Watching her vacuum was akin to watching a toddler push around a walker—she had no idea what she was doing, yet she delicately held a Walmart wine glass like it was fine crystal.
However, now she was comfortable cooking and cleaning—small changes in her that were actually big changes.
We’d never spoken about them, but I knew by the way she smiled when she took cookies from the oven she was proud of herself.
She’d taken to watching cooking shows and had even started giving me detailed grocery lists so she could try new recipes.
Being as I wasn’t fond of cooking and before she’d taken on the role as head chef our meals had been mostly takeout, I didn’t complain when a meal was burnt—and in the beginning, there were a lot of burnt meals.
I’d simply expressed my gratitude and encouragement.
As much as things had changed, much remained the same.
Always closed off and distant, unless she had a nightmare.
Then she sought comfort.
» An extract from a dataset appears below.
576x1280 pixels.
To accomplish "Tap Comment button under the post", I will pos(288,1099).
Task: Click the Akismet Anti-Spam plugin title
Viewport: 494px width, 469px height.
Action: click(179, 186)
It was in those moments she let her guard down—not verbally, but emotionally.
She’d allow me to hold her while she shook in fear.
She’d bury her face in my chest and let me rub her back.
But the next morning she’d be locked up tight and the cycle would begin again.
Round and round we went.
Dancing around attraction and what was right.
So her gazing up at me like she wanted me to break the silent rule didn’t piss me off, it infuriated me.
With more force than was necessary, I opened the back hatch of the Suburban and yanked out the bags.
I could do this .
Now that Pollaski had made his play, it wouldn’t be very much longer.
We’d been in a holding pattern waiting to see what Pollaski was going to do.
There was no need to stir up a hornets’ nest if the man was going to leave Natasha be.
That had not been the case; Wilco Pollaski had declared war.
It was a fatal error on his part. Zane Lewis was not a man you threatened.
But more, he was not a man who took threats against his family kindly.
Anyone who was anyone knew who Zane Lewis was, therefore, Pollaski knew and he still threatened Zane’s wife Ivy.
If that wasn’t bad enough he’d threatened Max Brown’s wife Eva and their kids.
It was debatable which of those two men would come undone first. What wasn’t in question was Zane had already put together a team and was making plans.
Pollaski’s days were now numbered.
It wouldn’t be long before Natasha would be free of her uncle.
Yet I didn’t know, because she never fucking spoke where she’d go after everything was said and done.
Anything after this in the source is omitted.